Cemex Plans Its Own Debt Deal

| About: Cemex, S.A.B. (CX)

Mexican concrete maker, Cemex (NYSE:CX) said on Monday it has created a debt exchange, in an effort to save hundreds of millions of dollars. It plans on exchanging some its existing short-term debt, for longer and riskier maturities directly resulting in significant savings over the next few years. This news, when announced boosted the price of the stock on the NYSE.

The architecture behind the deal is pretty straight forward: short-term bonds directly exchanged for longer-term bonds, however things get a little tricky once the bonds on denominated in both dollars and euros. Currently, short-term bond holders are due for a maturity during the second half of 2014.
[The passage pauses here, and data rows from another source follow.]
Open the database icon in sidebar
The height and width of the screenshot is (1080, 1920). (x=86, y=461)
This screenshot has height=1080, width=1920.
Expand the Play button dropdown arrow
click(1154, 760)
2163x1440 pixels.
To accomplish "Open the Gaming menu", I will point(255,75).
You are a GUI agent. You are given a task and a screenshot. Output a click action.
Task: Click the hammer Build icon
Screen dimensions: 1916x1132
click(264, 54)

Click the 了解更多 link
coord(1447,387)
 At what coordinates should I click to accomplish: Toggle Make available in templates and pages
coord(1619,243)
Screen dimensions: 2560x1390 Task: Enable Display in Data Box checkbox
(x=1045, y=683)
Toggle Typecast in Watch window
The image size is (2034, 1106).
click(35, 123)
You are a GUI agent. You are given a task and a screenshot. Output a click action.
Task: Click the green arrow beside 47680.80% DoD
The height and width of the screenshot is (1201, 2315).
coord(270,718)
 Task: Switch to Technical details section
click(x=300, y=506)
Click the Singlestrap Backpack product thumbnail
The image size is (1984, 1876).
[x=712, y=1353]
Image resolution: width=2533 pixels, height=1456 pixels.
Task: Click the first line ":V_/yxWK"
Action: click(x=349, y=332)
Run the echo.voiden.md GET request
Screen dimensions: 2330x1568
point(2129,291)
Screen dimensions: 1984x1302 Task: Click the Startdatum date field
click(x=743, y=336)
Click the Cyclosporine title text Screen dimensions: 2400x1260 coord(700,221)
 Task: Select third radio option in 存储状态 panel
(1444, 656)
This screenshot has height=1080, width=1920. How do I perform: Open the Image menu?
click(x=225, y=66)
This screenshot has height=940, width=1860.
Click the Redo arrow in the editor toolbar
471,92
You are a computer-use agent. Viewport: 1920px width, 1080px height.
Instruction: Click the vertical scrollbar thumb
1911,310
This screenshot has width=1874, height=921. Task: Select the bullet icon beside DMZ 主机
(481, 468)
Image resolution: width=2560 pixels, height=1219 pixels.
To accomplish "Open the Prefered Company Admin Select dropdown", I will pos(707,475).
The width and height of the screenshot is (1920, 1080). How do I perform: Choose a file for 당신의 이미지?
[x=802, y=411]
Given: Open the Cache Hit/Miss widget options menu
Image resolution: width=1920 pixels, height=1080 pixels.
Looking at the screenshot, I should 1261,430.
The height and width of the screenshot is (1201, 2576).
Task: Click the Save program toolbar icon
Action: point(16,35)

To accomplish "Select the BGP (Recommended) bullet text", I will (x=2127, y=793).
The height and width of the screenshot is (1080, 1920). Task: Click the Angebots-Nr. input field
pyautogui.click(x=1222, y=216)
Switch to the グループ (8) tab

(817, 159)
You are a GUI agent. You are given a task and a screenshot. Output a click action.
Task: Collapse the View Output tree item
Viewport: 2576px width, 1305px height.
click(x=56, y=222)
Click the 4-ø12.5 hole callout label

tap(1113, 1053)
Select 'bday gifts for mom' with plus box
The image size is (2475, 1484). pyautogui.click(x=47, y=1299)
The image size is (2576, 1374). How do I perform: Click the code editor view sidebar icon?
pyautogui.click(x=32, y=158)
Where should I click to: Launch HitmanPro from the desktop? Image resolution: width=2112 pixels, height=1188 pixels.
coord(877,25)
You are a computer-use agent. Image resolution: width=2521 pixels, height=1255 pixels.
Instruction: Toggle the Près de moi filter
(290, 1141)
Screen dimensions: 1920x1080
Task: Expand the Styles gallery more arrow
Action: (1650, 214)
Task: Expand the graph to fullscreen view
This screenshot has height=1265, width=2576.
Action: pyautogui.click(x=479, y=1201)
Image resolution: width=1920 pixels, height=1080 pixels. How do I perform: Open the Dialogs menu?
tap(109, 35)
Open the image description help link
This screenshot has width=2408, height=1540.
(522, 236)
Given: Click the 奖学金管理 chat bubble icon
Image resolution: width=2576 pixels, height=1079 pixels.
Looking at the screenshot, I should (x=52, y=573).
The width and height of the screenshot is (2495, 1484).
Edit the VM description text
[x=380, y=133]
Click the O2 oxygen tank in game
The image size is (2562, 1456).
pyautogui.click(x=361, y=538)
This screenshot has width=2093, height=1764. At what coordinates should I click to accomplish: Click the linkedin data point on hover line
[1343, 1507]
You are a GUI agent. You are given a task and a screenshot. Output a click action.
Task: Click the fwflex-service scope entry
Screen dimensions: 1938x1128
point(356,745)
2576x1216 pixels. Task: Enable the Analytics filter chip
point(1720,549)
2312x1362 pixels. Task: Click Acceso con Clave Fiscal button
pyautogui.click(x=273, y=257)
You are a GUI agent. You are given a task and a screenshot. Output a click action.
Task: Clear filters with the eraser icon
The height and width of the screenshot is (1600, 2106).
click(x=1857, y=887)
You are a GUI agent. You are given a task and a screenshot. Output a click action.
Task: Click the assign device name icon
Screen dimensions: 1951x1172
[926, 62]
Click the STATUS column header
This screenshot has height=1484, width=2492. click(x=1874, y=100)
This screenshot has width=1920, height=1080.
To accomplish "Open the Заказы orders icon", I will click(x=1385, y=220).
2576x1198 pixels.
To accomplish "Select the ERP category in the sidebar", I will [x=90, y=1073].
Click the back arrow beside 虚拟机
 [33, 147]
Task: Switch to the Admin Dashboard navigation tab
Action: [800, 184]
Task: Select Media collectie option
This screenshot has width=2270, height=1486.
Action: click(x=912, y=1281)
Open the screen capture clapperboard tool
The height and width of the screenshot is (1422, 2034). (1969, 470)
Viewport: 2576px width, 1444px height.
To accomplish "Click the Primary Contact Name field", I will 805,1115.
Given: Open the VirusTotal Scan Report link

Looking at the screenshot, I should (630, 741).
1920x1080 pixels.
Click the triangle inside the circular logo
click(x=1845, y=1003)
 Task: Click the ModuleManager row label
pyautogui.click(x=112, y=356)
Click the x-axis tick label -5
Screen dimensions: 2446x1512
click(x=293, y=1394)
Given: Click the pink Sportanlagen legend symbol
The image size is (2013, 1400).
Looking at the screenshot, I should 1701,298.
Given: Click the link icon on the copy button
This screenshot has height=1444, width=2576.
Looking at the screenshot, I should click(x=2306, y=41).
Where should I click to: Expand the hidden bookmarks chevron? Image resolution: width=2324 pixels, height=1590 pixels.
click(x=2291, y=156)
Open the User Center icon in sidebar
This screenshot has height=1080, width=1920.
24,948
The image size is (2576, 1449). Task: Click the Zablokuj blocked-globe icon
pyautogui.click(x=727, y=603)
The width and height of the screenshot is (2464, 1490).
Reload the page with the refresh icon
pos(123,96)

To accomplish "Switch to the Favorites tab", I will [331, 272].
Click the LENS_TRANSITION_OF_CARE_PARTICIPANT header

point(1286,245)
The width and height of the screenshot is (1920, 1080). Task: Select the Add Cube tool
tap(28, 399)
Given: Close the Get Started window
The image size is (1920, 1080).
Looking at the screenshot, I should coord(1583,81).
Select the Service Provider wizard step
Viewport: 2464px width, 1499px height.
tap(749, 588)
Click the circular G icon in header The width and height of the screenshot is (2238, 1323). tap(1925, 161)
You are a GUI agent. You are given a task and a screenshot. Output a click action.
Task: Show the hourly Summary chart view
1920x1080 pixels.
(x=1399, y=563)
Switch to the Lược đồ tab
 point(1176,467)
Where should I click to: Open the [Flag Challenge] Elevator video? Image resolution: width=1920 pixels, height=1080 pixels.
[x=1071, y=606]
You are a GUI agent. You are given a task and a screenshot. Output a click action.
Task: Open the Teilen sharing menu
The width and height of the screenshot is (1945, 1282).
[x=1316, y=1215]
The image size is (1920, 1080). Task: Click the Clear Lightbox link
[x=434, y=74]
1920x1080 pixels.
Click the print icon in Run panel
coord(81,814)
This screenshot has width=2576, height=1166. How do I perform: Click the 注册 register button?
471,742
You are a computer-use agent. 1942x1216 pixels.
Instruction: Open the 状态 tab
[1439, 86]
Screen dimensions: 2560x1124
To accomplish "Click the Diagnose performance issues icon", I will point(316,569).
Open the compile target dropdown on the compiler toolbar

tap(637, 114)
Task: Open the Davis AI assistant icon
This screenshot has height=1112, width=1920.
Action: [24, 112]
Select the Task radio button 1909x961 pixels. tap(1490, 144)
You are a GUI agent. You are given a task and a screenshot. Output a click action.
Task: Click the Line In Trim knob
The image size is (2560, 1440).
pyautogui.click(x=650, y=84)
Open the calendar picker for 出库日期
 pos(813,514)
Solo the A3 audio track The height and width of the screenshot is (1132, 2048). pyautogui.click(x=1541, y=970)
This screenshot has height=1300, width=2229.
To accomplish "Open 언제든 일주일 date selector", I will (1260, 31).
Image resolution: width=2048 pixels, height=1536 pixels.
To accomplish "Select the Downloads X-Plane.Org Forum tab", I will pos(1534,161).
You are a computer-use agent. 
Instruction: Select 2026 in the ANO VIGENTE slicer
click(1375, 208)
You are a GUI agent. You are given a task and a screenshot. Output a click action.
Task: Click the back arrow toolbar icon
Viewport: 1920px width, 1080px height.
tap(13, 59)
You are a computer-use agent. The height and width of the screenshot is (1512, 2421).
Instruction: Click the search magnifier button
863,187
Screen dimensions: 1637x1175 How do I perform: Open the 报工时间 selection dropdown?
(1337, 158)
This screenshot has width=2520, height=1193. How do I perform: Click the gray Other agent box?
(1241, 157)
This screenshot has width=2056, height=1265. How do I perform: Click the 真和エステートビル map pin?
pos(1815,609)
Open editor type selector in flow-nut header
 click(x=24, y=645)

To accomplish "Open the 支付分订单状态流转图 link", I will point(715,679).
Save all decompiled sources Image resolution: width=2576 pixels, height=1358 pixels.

According to the terms of the exchange, holders of $1.19B (US Dollars) in Eurobonds issued by Cemex Finance Europe BV and $147M euros of debentures can now exchange those debentures for two separate types of notes both due for maturity in 2019. The first of these is a dollar-denominated senior note at a rate of 9.875%, and the second a euro-denominated note at a rate of 9.875%.

Cemex recently announced earnings that were better than expected and hinted that guidance in the coming quarters could result in a breakthrough year. According to a recent press release, several factors drove the positive results. These factors included, but were not limited to, a higher demand for Cemex's products and solutions in both the residential and infrastructure sectors.

In late January, Cemex announced its newest brand of concrete, Hidratium. Hidratium is a self-curing concrete that cuts the timeframe of most jobs by 30% and is also maintenance-free. "As a global leader in ready-mix concrete, CEMEX offers an innovative concrete technology that is designed to enable our customers to avoid extra investment of time as well as money to maintain adequate levels of moisture and attain the maximum performance of the concrete," said Davide Zampini, Head of the CEMEX Research Group. Are US based contractors, construction companies and home builders more likely to go with a brand like Hidratium? Considered to be one of more cost-effective CEMEX solutions, these three industries would not only benefit from the products composition, but from the time it saves them to complete jobs.

So what could this mean in the long run for CX shareholders and those looking to invest? Let's consider this, if current earnings increased due to a higher demand in both the residential and commercial sectors, and the introduction of Hidratium would reduce the time table for most jobs. Direct sales and output would create not only a higher demand for the new maintenance-free concrete but positively affect the bottom line moving forward.

Disclosure: I have no positions in any stocks mentioned, and no plans to initiate any positions within the next 72 hours.